Harold Lake and Ted Fell were two new names in this investigation, so this trip may not have been a total bust. Two guys from New York who admitted not knowing that much about planes, traveling all the way out to Mojave, California, to buy two very large transport planes. It might take a warrant for Fennelli to give him any information on Lake, his company, his financial institutions, and the persons he worked for. With a little push and some carefully veiled threats, Lassen was sure that Fennelli would easily roll on Lake or anybody else and hand over the files on Lake.
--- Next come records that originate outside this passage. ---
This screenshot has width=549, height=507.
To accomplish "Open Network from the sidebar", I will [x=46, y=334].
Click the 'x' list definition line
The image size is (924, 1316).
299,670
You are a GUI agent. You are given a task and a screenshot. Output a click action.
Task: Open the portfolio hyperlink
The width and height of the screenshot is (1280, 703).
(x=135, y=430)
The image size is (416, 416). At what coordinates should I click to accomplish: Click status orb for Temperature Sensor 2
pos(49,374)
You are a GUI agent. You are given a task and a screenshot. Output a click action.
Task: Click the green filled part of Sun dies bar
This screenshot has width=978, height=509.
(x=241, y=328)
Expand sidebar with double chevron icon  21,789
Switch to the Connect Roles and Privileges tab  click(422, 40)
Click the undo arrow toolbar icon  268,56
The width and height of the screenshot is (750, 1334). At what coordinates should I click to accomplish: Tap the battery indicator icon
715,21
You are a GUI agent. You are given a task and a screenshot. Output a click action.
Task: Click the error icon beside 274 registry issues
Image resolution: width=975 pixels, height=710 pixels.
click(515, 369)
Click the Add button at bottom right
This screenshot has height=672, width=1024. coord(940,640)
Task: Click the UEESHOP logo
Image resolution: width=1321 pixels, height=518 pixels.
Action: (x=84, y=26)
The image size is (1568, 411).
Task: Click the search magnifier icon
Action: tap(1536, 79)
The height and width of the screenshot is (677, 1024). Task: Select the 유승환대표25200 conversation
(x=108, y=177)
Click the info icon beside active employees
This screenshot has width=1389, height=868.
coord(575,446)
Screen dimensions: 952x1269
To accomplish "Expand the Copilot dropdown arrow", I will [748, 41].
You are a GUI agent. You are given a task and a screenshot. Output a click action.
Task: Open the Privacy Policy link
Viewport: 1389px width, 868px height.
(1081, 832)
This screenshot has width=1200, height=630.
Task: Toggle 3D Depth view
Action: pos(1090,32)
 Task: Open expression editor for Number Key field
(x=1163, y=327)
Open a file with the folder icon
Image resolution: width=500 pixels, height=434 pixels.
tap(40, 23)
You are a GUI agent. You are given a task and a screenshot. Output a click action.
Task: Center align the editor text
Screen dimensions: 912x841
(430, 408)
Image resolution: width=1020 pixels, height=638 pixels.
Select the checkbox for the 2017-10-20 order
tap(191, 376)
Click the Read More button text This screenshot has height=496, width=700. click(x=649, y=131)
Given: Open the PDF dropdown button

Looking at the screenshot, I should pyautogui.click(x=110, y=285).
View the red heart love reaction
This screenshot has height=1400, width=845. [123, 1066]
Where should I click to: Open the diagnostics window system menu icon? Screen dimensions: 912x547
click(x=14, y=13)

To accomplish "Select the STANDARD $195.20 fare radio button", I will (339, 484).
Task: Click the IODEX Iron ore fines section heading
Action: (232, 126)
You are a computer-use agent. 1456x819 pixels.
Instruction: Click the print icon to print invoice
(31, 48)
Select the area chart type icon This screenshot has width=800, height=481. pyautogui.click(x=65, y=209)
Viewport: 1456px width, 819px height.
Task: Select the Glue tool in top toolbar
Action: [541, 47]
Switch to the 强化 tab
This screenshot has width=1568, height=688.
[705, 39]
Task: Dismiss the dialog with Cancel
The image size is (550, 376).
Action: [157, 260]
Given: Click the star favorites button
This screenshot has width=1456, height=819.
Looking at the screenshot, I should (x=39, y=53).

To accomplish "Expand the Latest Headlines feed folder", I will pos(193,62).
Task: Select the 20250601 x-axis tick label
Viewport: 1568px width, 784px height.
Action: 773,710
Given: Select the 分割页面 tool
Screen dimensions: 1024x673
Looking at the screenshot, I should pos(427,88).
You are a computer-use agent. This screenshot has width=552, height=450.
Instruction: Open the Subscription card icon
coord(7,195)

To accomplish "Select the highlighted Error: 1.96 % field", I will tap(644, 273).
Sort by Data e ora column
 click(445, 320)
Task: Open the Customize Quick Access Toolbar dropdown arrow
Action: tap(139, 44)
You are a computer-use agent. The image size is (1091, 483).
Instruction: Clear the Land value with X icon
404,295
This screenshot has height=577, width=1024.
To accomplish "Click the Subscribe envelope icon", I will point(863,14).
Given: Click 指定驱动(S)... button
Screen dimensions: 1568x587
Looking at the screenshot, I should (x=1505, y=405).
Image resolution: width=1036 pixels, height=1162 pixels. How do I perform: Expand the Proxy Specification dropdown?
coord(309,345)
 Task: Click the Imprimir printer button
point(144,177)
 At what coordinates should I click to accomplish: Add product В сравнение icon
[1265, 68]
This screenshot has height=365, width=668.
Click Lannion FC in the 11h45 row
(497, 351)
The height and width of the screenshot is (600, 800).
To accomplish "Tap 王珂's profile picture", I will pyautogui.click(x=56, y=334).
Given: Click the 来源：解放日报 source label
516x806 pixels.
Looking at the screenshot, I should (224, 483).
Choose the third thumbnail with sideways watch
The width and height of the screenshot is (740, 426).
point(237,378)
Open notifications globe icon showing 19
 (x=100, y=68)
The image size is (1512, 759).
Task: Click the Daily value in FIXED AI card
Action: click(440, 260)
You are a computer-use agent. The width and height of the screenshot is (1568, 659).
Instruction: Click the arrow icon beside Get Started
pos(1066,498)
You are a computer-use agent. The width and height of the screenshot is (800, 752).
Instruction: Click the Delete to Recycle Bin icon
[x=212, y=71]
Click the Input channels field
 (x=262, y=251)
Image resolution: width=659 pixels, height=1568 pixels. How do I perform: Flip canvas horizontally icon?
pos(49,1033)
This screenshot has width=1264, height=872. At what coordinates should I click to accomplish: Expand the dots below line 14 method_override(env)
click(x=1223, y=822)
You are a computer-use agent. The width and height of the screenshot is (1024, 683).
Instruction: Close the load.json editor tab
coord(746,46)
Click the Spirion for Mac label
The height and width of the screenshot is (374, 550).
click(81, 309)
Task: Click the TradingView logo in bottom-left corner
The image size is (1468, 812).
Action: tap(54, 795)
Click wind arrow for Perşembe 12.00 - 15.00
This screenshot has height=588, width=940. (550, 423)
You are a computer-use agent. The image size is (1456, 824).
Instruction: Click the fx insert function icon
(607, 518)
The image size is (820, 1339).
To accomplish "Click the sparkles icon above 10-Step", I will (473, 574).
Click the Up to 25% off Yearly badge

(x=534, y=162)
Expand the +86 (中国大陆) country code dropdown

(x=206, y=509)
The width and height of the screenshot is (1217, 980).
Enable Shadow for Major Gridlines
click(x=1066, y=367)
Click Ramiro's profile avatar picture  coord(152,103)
But if Fennelli was smart and called in his attorney, Lassen would get into hot water with the U.S. Attorney, that avenue of information would snap shut, and, if he was dirty, Lake would disappear.
More pieces to the puzzle, Lassen thought—a little patience and determination, and eventually the pieces of this puzzle would start fitting together. Harold Lake was being evasive, and Lassen’s instincts told him Lake was dirty. Meanwhile, there were still a thousand more pieces of the puzzle to examine.